It's also a Peach, a Teach, a Quiche (if you firm up the crust), or my all-time fav, Life is a Reach.

Life is a Reach. Get it? I don't.

***

Now we've dealt with pets, pepperoni, politics, Pop Tarts, and poetry, the only p-word left to mess up our day would be piss.

As I compose my memoir, covering years of doing this and that, going here and there, with lots of ups and downs, big things and little things, minor achievements and major failures, writing ledes and  kickers, the inevitable question pops up like a Jolly Roger Watermelon.

Is any of it true?

Well, to answer that would take the piss out of the whole thing.

***

One of my grandkids has a pet theory, and no, as far as I can tell she doesn't yet have an issue with talking to herself.

Instead, she talks to her parents, and even sometimes to her hard-of hearing grandfather.

"When I was eight," she said recently, "I had to go to bed at eight. Now I'm nine I have to go to bed at nine.

"That means when I turn ten, I should be able to stay up 'til ten and when I'm eleven I should be able to stay up until eleven. When I'm twelve..."

"That's all fine and good," I interrupted. "But what about when you're seventy-three?"

-30-

Wednesday, June 17, 2020

Back in the Day

Once you retire and don't have any real schedule any more, it's natural to start losing track of what specific day it is. One way to fight that is through song. Just sing your way through the week.

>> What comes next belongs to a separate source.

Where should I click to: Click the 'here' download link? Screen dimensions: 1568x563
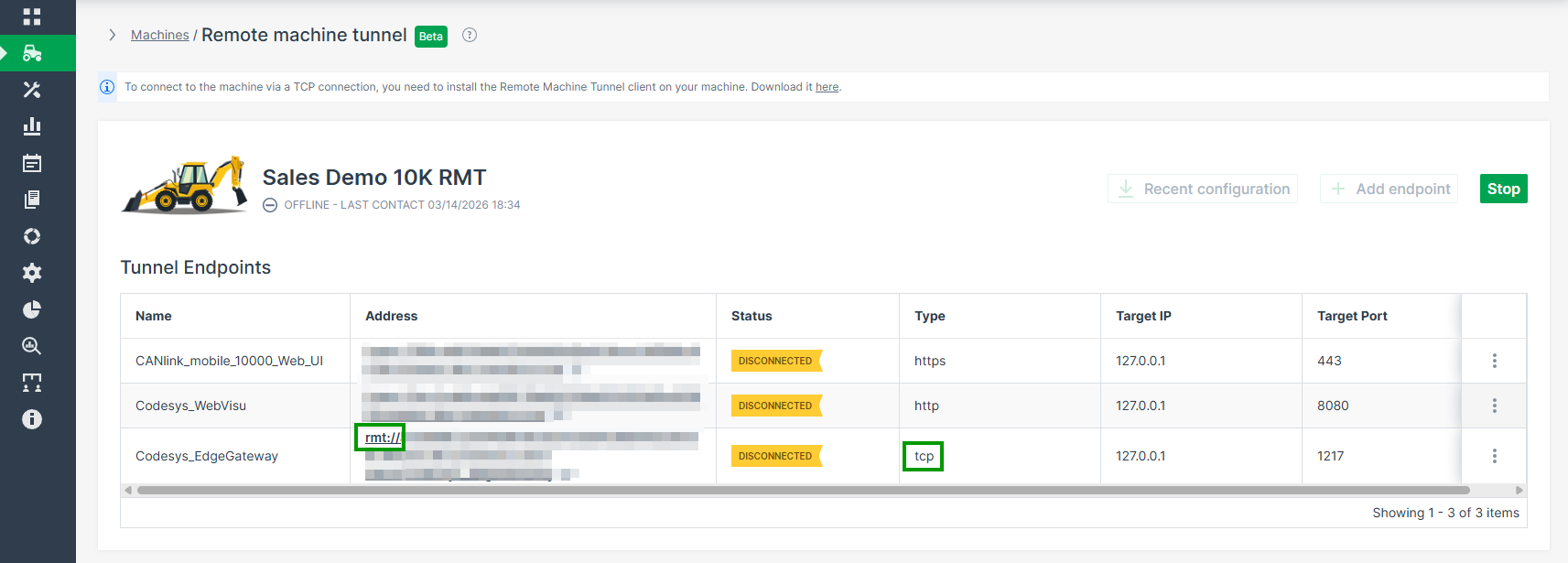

"Monday, Monday, can't trust that day..." -- Dennis Doherty / John Edmund Andrew Phillips 

"Goodbye Ruby Tuesday / Who could hang a name on you?" -- Rolling Stones 

"Wednesday Morning 3 a.m." -- Simon & Garfinkle

And I was Thursday's child" -- --David Bowie / Reeves Gabrels

"I've got Friday on my mind"-- George Redburn Young / Harry Vanda

"'Cause Saturday night's the night I like" -- Elton John / Bernard Taupin

" (T)here's something in a Sunday / Makes a body feel alone" -- Kris Kristofferson (Johnny Cash)

That's just a representative sample, of course; there are plenty more songs to sing for every day of the week.  

***
We mailed a vial of my spit to Ancestry.com, so we'll see where that leads us. My kids got me the kit for my birthday. I'm hoping that it turns out that I am descended from a bat.

Seriously, I don't know what to expect, as I have not kept up in detail with advances in knowledge based on DNA. Apparently, if we triangulate my DNA with my kids, we'll be able to project something backwards about our ancestors.

Until a few years ago, the only thing most of us knew about who we came from were via stories, most of which were passed on within the family, one generation to the next.

In my case, the Scottish line was clear -- my mother was born in Eaglesham, near Glasgow, and there are a variety of family names that migrated to this country when she and her relatives arrived in the 1920s. Plus I heard the old folks speaking with their accent when I was growing up in the '50s.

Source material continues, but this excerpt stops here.